* **Extracted text**:
- - -

Supporting a child through illness or injury that is serious enough to require hospitalisation may be the most distressing challenge a parent will ever face. Families with hospitalised children experience emotional,  social, practical and financial stress during their child’s hospitalisation. Aiming to ameliorate some of these stressors, Starlight Children’s Foundation’s Starlight Express Rooms have become an integral part of children’s hospitals across Australia. Starlight Express Rooms offer families a non-clinical, fun, and vibrant environment in which to find respite from clinical wards and to receive emotional, social and practical support. Despite a multitude of anecdotal reports that Starlight Express Rooms are appreciated by families, the Starlight Children’s Foundation identified that more research was needed to fully document the value and significance of the Starlight Express Rooms.
Results from this research can inform the on-going investment in these rooms in Australia, as well as other playrooms/recreation rooms in children’s hospitals around the world.

- - -

* **Using the information**:
1. Answer these questions from the passage on Starlight Express Rooms:
(a) What four kinds of stress do families with hospitalized children experience?
(b) What three words describe the environment the rooms offer families?
(c) Besides the rooms in Australia, what can the research results inform investment in?
2. Proceed with the passage on Starlight Express Rooms, writing on from its final sentence.

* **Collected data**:
- - -

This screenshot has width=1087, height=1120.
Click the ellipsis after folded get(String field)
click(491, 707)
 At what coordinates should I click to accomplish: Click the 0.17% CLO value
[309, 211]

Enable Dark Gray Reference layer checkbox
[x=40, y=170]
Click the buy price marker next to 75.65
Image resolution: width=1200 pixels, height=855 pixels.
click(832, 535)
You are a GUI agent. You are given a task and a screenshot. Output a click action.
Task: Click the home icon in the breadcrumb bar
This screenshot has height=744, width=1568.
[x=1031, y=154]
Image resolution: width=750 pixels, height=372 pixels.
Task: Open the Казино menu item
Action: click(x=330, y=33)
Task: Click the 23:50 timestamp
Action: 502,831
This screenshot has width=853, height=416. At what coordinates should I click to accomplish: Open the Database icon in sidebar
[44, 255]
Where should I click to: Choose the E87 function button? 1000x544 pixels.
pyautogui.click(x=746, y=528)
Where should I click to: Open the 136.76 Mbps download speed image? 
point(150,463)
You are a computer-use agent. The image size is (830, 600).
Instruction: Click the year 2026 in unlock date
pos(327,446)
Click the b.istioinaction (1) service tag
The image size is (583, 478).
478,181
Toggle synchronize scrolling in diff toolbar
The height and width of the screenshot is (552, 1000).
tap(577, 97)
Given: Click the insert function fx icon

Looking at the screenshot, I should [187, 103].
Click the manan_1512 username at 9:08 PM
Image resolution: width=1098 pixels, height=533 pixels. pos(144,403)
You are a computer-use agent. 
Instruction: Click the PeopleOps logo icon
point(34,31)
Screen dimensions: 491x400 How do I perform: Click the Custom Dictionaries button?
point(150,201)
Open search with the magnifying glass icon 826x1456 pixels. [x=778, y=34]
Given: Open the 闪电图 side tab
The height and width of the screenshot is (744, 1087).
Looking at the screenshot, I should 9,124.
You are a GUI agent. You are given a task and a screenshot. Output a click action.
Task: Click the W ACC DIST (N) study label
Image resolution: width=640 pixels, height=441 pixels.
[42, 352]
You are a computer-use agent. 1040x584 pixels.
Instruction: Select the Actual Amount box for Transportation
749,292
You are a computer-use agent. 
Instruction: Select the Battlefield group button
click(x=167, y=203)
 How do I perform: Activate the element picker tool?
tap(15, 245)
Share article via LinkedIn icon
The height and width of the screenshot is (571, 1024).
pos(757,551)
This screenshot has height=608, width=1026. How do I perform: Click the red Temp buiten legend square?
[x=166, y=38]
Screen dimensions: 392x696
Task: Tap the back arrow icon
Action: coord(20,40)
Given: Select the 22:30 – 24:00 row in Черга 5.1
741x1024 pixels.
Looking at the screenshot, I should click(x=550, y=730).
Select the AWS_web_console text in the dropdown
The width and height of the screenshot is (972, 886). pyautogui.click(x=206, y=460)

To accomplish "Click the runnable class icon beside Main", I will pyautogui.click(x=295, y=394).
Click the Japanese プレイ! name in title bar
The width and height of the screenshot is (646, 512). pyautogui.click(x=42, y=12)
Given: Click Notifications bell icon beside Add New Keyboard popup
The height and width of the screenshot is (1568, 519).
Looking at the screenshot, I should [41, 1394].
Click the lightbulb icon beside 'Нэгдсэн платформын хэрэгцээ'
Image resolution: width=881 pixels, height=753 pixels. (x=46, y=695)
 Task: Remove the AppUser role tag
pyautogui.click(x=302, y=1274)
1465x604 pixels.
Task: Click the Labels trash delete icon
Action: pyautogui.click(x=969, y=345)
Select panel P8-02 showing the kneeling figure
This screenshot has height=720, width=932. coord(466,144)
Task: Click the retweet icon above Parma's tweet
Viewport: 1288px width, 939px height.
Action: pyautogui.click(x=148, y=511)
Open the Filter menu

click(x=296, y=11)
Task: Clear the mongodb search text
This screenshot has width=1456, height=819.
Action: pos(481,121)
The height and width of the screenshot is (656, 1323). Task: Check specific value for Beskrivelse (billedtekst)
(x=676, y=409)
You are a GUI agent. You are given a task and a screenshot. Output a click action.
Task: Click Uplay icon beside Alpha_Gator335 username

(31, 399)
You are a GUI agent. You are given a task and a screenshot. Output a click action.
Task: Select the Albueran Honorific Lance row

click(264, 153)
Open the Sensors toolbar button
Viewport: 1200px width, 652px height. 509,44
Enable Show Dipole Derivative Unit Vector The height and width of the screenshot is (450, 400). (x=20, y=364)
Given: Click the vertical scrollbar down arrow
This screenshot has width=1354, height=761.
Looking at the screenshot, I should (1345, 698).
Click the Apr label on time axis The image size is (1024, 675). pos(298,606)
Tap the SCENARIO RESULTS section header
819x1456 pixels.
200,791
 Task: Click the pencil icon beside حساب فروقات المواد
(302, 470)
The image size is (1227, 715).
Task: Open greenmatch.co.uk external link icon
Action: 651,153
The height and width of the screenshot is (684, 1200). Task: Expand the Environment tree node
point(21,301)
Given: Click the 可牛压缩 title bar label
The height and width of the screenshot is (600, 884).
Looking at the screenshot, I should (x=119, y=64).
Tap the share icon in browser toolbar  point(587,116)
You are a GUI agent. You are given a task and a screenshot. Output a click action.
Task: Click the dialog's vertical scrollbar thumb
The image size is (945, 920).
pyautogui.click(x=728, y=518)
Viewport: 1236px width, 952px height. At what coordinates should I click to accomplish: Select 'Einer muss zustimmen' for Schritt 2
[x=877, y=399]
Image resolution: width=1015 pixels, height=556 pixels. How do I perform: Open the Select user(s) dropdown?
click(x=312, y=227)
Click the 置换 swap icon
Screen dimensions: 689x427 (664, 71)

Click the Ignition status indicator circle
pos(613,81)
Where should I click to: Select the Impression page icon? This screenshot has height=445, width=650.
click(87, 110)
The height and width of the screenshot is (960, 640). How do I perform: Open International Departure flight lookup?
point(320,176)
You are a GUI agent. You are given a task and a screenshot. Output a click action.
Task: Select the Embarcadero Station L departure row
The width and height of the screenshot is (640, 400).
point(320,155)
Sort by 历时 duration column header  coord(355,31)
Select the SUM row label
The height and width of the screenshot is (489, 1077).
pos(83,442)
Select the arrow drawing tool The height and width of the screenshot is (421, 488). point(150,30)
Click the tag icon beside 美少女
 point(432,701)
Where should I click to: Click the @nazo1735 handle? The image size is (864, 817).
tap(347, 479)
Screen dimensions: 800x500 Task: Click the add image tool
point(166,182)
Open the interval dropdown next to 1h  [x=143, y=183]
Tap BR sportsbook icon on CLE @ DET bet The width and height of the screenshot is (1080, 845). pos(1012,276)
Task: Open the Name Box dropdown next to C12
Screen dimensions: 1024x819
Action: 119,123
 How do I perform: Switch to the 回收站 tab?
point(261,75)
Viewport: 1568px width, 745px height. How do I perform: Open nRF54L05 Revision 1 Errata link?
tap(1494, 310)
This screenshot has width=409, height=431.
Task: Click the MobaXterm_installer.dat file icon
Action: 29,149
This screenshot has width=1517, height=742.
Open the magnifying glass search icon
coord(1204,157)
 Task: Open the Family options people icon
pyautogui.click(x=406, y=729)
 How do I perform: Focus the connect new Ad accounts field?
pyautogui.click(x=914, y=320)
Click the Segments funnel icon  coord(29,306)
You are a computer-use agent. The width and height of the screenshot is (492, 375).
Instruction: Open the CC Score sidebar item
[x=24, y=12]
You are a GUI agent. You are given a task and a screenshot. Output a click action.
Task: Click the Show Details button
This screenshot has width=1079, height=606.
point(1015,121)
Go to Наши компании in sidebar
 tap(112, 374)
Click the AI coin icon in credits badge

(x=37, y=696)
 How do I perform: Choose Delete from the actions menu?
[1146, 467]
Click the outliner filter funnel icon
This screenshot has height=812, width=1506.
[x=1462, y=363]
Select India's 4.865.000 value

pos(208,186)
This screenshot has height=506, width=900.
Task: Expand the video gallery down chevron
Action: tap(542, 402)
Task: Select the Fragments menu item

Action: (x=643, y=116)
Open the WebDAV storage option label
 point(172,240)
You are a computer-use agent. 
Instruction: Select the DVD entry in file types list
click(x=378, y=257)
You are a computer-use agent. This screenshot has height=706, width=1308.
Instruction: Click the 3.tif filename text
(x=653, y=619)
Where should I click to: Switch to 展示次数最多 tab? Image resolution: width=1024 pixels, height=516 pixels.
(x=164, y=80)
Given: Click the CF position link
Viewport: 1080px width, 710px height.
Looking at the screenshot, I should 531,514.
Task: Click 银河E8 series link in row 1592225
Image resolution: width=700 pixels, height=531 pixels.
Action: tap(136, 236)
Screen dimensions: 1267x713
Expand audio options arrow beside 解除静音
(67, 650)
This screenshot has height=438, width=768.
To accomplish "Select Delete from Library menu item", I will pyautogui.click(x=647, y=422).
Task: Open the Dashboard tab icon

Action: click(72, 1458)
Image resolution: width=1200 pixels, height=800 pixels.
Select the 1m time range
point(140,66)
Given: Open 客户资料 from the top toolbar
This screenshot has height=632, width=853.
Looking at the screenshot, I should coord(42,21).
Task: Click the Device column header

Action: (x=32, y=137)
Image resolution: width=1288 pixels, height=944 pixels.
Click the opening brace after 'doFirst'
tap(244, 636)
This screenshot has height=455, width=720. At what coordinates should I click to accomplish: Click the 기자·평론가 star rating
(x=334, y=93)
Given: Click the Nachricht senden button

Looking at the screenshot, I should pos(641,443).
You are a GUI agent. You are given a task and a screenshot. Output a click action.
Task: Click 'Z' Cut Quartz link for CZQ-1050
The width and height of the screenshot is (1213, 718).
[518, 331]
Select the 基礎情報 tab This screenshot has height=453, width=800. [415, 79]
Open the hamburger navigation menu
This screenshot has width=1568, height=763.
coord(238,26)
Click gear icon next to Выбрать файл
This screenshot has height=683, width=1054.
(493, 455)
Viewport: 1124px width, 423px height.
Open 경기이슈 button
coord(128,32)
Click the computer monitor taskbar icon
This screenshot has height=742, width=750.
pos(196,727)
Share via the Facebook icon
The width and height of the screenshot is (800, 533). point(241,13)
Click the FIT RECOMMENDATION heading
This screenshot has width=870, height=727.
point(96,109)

- - -

* **Answer section**:
1.
(a) Emotional, social, practical and financial stress.
(b) Non-clinical, fun, and vibrant.
(c) Other playrooms/recreation rooms in children's hospitals around the world.

2.
Participant information
​
  • Parents of hospitalised children were eligible to participate if their child had used the Starlight Express Room in the previous 12 months.
  • 123 parents completed questionnaires
    • 60 had accessed the room in Sydney Children’s Hospital, and 63 had accessed the room in Monash Children’s Hospital.
  • 13 parents completed an interview
 
Findings
​

1. What are parents’ positive and negative associations with the Starlight Express Rooms?
Parents overwhelmingly reported positive associations with the Starlight Express Rooms and were far less likely to report negative associations with the Starlight Express Rooms (Figure 1). 
Picture
2. How does use of Starlight Express Rooms relate to parent and child wellbeing?
Parents who reported ‘clinically relevant stress’ used the Starlight Express Rooms more times than parents who did not report ‘clinically relevant’ stress.
Parents who reported lower child physical functioning used the room more than those who reported higher child physical functioning
3. What are parents’ most and least valued aspects of the Starlight Express Rooms?
Most valued: Parents reported that the Starlight Express Rooms gave them respite from the hospital and medical realities, while also providing their children with much needed fun and laughter. Parents also reported the importance of social support from the Captain Starlights, volunteers, and other parents using the room.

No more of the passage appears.